Isella knows when to strip everything back. “Josephine” arrived in an almost-whisper, a cowboy hat and guitar perched like props from another century. The hush she conjured felt borrowed from folk clubs long gone, but with a distinctly modern twitch — Lana Del Rey if she weren’t addicted to irony, Cat Power if she’d grown up scrolling rather than chain-smoking.
That quiet was shattered by “Dogs Diner”, snarling and sleazy, her voice oscillating between coo and curse.
By the time she slid to the piano for an unreleased ballad, drawn from the darker waters of “Numbers 31:17–18”, had her piano, wringing beauty out of Biblical carnage. It was the sort of moment that reminded me of early Tori Amos — but if Amos had been raised on TikTok, Roe v. Wade rage and a diet of feminist zines.

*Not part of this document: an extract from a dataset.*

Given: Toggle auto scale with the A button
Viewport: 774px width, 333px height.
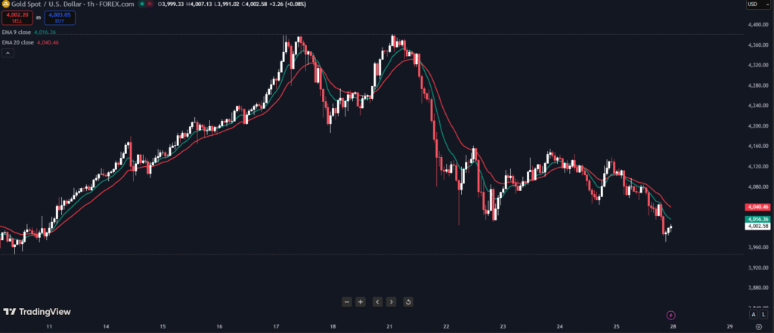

Isella doesn’t tiptoe around politics; she confessed that, as a teenager, she was told to stay quiet to avoid “dividing an audience.” Then Roe was overturned, and she realised silence was complicity. Cue a generation-defining battle hymn whispered by 500 Glaswegians as though in a single conspiratorial breath. She mined biblical carnage for something fragile and furious, her voice arcing from pin-drop to possession.
She’s still new enough to blush about asking fans to follow her on Instagram — “I added people to invite them to my first shows” — but already adored with the kind of feverish devotion you’d expect for a Beatle, or at least a Bieber. From the front rows came banshee screams and posters begging her to fling so much as a T-shirt their way; if Sofia spat out her chewing gum mid-set, there’d be a riot to catch it.

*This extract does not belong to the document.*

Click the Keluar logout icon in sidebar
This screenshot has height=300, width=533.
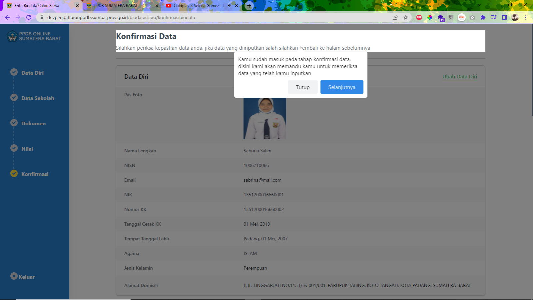click(x=14, y=276)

And then, chaos: “Crowd Caffeine”, a song as manic as its title suggests, Isella used a Bugs Bunny metaphor to instruct the crowd how high she wanted the m to sing the chorus. “Louder!” she ordered, orchestrating the audience as though they were instruments she’d invented, wringing roars from their throats until the floor felt like it might buckle.

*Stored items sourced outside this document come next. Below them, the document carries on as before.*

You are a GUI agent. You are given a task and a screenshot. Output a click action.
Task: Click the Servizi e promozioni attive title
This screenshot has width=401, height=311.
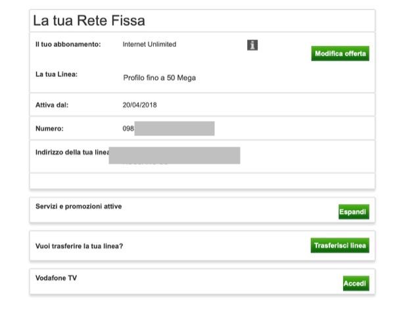(x=78, y=206)
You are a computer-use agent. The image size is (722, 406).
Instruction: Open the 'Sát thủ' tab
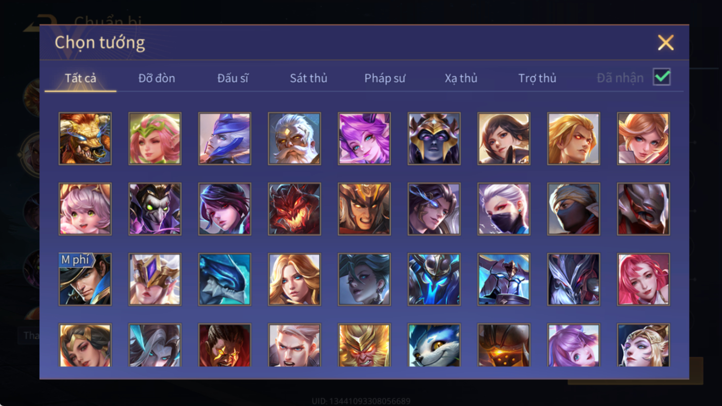[308, 78]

When she played “The Well”, she admitted it was the first time she’d heard her own words sung back to her. That small confession lit the room — suddenly 500 Glaswegians became co-conspirators, crooning her diary lines like hymns.
But reverence doesn’t last long in Sophia Izella’s world. “The Doll People” had her crawling and staggering as if possessed, witchy and unhinged, the crowd locked into her trance. If Florence Welch is a pagan priestess, Izella is the exorcist’s nightmare: joyous, grotesque, impossible to look away from. And with “Sex Concept,” she left the stage altogether, carried aloft by her audience in a great circle, saint and siren all at once, rewriting the rules of what a pop star’s body can do in the hands of her believers.
The night closed on “Future”, its last bars dissolving into the fever of an encore. And then “Hot Gum” again, but louder, bigger, messier, her voice rising above a mass of bodies that seemed ready to tear the ceiling off.
Sofia Izella isn’t waiting patiently for her coronation. She’s already here, devouring stages with a sound that flickers between the whisper of a matchstick and the snarl of a swamp witch. At SWG3, she proved she can hold an audience like a secret — or like a hostage. Either way, they’ll follow her anywhere.